What's Cool In Road Cycling

PEZ Bookshelf: Into The Suffersphere – Cycling And The Art of Pain

It is an apparent given that cycling requires not so much talent as an ability to suffer. Greg Lemond said that: “It never gets easier. You just get faster.”  Expat Brit Jon Malnick’s new book called Into the Suffersphere – Cycling and the art of Pain, is a peculiar and engaging examination of the relationship between pain and suffering, and riding your bicycle.

“Some days, I would weep on my bike.” — Eddy Merckx

Jon Malnick was born and grew up in England, lived for a time in New York and at the time of the book’s writing is a resident of Chang Mai in Thailand. He has raced in road and mountain bike events in Europe, America, Asia and Africa and seems to fall into the MAMIL (Middle-Aged Man in Lycra) category. So, not a professional racer but also not a cyclist journalist or writer. If this is indeed his first book it shows his exceptional ability to mix and manage personal experience, scientific findings, cycling history, and philosophy.

The book opens, in a chapter entitled “From Marx to Merckx,” with a quotation from prominent non-cyclist, revolutionary socialist/historian/economist/philosopher Karl Marx, who said: “The only antidote to mental suffering is physical pain.” Of course, if the reverse is true professional cyclists would be a singularly troubled lot (and there have been some definitely out-there individuals, as we know) but let us just return to the book’s focus on ‘the Art of Pain,’ as it subtitles itself.
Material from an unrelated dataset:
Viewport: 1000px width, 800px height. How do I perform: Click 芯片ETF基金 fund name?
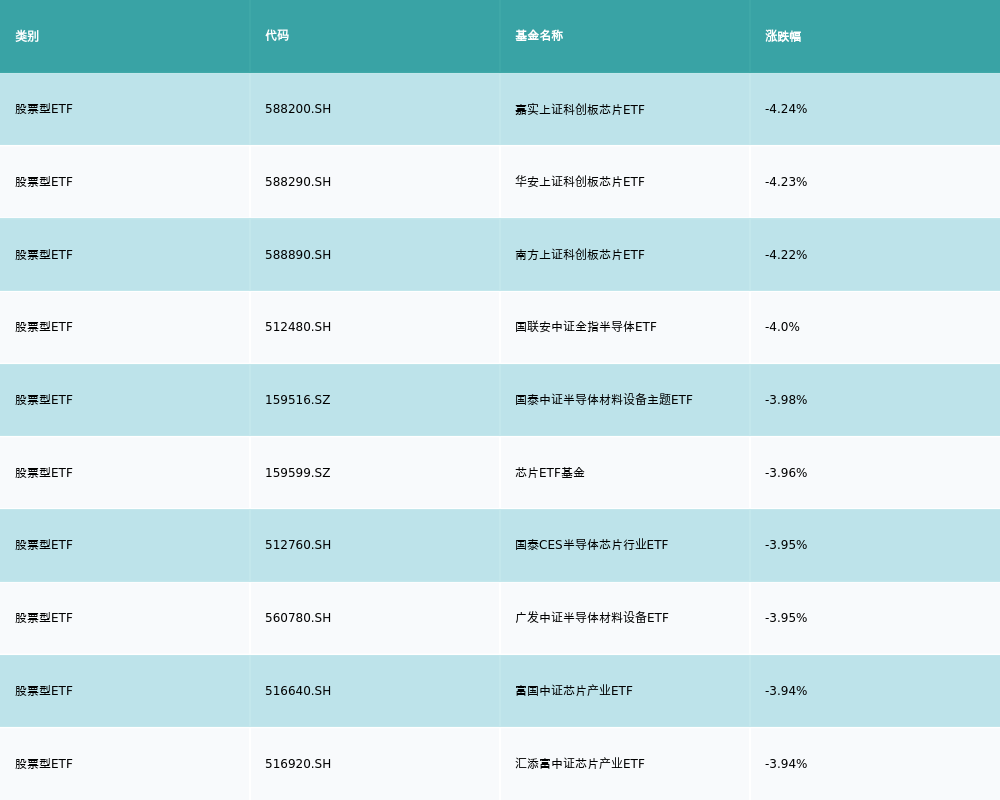pyautogui.click(x=550, y=473)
As a young racer, the author committed that sin of almost all enthusiastic young athletes with the thought that if some training is good, a lot must be better—ignoring the advice of his top-level coach. “Yet, week after week, in the glossy pages of the cycling magazines, in the sharply etched details of this or that rider’s pain-wracked race-face, I saw that hurting was part of the game, that there was no glory without suffering and so more suffering surely meant I was more in the game.” He is greatly impressed that Eddy Merckx, in preparation for his attempt at the Hour Record in 1972 in Mexico City but forced to train at home, for six weeks used a facemask to inhale reduced oxygen air while on the rollers in his garage as he trained six times a day. Recounting his training route in Thailand, the author writes: “We try to assure ourselves that there’s nothing inherently wrong with this, with seeking out bodily suffering for the calming sense of spiritual purification that follows. It all has much in common with scratching a stubborn itch. The more you scratch, the more you itch.”
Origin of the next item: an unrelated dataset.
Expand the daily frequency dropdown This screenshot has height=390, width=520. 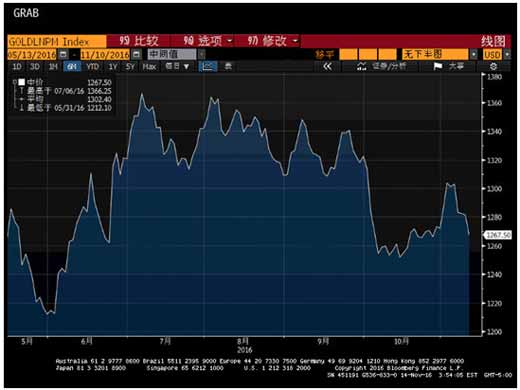(x=178, y=66)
All MAMILs can relate to this so far but the next chapter is a very enlightening one as the author, unsurprisingly for someone resident in Thailand, delves into Buddhist concepts, notably the Four Noble Truths. The term “dukkha” now appears, which is a reference to the general unsatisfactoriness of things in life. Managing dukkha is our lot in life and we just have to get on with it, a paraphrasing of the First Noble Truth. The Second tells us that dissatisfaction is largely a choice, a result of our ignorance of the true nature of things, while the Third explains that in order to free ourselves from this suffering we must grasp the truth and folly of our condition. This ancient concept is used by the author to illustrate the trials and tribulations of Sir Bradley Wiggins and 2013, his year of heavy-duty dukkha. Wiggo was hit by a van while training, resulting in several broken ribs; his Giro effort was a disaster, with a loss of confidence on descents and a time trial mechanical that saw him throw his bike off the road; and his replacement, a year after being the first Briton to win the Tour de France, by Chris Froome as Team Sky’s new Golden Boy, leaving him to sit at home. Even Britain’s most-decorated Olympic athlete said at one point: “There are times when I wish I hadn’t won the Tour de France.” Training for the Tour involves suffering; riding it does as well; and the let-down, the dukkha, that comes even with victory is not unknown in this or other great athletic accomplishments. The Fourth Noble Truth is the path to the cessation of dukkha, overcoming the naked truth of impermanence.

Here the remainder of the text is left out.